[Dataset excerpts]

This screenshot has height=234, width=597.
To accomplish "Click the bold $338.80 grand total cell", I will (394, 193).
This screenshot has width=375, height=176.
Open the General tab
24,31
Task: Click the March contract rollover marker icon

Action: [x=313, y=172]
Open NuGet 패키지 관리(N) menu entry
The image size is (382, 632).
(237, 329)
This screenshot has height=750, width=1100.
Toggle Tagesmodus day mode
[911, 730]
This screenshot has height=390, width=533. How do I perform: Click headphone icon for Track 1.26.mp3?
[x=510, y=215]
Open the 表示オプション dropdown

Work order: Take the records shown above and output them again exactly.

Reply to the exercise:
This screenshot has height=234, width=597.
To accomplish "Click the bold $338.80 grand total cell", I will (394, 193).
This screenshot has width=375, height=176.
Open the General tab
24,31
Task: Click the March contract rollover marker icon

Action: [x=313, y=172]
Open NuGet 패키지 관리(N) menu entry
The image size is (382, 632).
(237, 329)
This screenshot has height=750, width=1100.
Toggle Tagesmodus day mode
[911, 730]
This screenshot has height=390, width=533. How do I perform: Click headphone icon for Track 1.26.mp3?
[x=510, y=215]
Open the 表示オプション dropdown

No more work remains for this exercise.